Critical Commentary and Future Directions
In the field of critical organization studies, managerial capitalism has raised three important concerns relating to corporate governance, wealth distribution, and means-ends rationality. As senior managerial functions have assumed a dominant role in the day-to-day operations of corporations, their autonomy from shareholders, workers, and regulatory bodies has increased. The recent spate of large-scale corporate corruption scandals in the United States, Europe, and elsewhere has led some to suggest that managerial power is virtually unbridled. The institutionalized corporate illegality uncovered in Enron, WorldCom, and Arthur Andersen, for example, stemmed in part from a managerial ethos of unmitigated license. Robert Jackall's classic ethnographic account of senior managers in the banking industry reveals the ways in which ethical reason is warped by the anthropological rituals of managerial capitalism. Concern has also been raised about the organizational reward structures that shore up managerial capitalism.
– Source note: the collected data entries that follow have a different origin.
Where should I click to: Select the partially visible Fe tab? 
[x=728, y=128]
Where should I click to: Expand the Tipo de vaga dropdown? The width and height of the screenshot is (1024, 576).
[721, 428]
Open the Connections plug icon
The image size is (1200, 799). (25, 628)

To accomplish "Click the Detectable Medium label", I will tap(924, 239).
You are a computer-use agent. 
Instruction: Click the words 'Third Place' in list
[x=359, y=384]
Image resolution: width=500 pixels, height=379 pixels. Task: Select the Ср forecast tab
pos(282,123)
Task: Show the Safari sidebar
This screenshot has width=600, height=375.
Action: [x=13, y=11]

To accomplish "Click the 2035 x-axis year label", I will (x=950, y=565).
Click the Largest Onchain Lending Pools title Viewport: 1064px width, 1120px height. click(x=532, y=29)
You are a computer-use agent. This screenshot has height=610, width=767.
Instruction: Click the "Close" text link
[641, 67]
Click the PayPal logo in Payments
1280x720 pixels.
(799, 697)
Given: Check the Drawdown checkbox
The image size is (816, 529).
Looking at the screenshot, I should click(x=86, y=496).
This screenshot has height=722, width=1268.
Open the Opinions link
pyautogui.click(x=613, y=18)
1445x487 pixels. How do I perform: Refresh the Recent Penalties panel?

In the United States today, for example, CEOs on average enjoy a salary that is 521 times greater than that of the hourly wage earner. In 1980, it was 41 times greater. And the final concern pertains to the apparently boundless expansion of means-ends rationality. Managerial capitalism generates wealth by transforming labor, the ecology, culture, emotions, and identity into calculable objects. This logic has spread throughout society and infiltrated many parts of our daily lives. The decline of the public sphere and the rise of New Public Management is a prime example. Schools, hospitals, government agencies, and even prisons are treated as utility maximizing profit centers.